Jul 1 2021
A promising treatment for melanoma and other types of cancers is neoadjuvant immune checkpoint blockade (ICB). This therapy has been recently demonstrated to offer a modest survival benefit for patients suffering from recurrent glioblastoma.
This image depicts a glioblastoma tumor slice and its corresponding immune-cell density map. Image Credit: Allison Kudla, PhD/ISB.
To enhance the efficacy of this treatment, researchers are searching for vulnerabilities in glioblastoma tissues that have been removed surgically. However, this has proved to be rather difficult because of the huge differences between patients and within the tumor.
To deal with this challenge, the team from the Institute for Systems Biology (ISB) along with their colleagues came up with a new way to analyze tumors. This technique uses machine-learning-based image analysis as well as multiplex spatial protein profiling of microscopic compartments in the tumor to build mathematical models.
Using this approach, the researchers compared and analyzed the tumor tissues obtained from 23 patients with high-risk melanoma and 13 patients with recurrent glioblastoma. Both groups of patients were treated with neoadjuvant ICB.
The researchers used melanoma to guide the understanding of glioblastoma analyses and subsequently identified the proteins that correspond with tumor growth, tumor-killing T cells, and immune cell-cell interactions.
This work reveals similarities shared between glioblastoma and melanoma, immunosuppressive factors that are unique to the glioblastoma microenvironment, and potential co-targets for enhancing the efficacy of neoadjuvant immune checkpoint blockade.”
Dr Yue Lu, Study Co-Lead Author, Institute for Systems Biology
Dr.

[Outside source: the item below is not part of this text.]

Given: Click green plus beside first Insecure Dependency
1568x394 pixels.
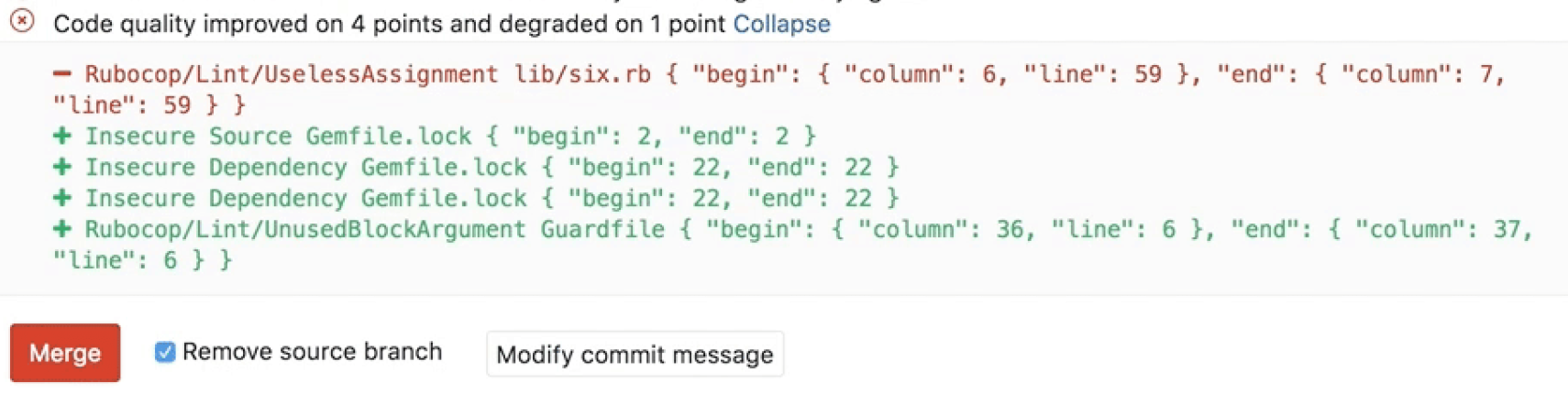Looking at the screenshot, I should click(62, 167).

Alphonsus Ng, also the study co-lead author, stated, “This framework can be used to uncover pathophysiological and molecular features that determine the effectiveness of immunotherapies.”
Recently published in the Nature Communications journal, the study is a joint project by ISB, UCLA, and MD Anderson. Brain cancer is one of the most challenging settings for realizing immunotherapy success. This successful association between clinicians and scientists provides an excellent opportunity to improve patient care and gain a better understanding of cancer immunotherapy at the deepest levels.

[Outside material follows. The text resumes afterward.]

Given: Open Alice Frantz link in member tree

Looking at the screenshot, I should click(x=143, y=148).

We believe that the integrated biological, clinical and methodological insights derived from comparing two classes of tumors widely seen as at the opposite ends of the spectrum with respect to immunotherapy treatments should be of interest to broad scientific and clinical audiences.”
Dr Jim Heath, Study Corresponding Author and President, Institute for Systems Biology
Lu, Y., et al. (2021) Resolution of tissue signatures of therapy response in patients with recurrent GBM treated with neoadjuvant anti-PD1. Nature Communications. doi.org/10.1038/s41467-021-24293-4.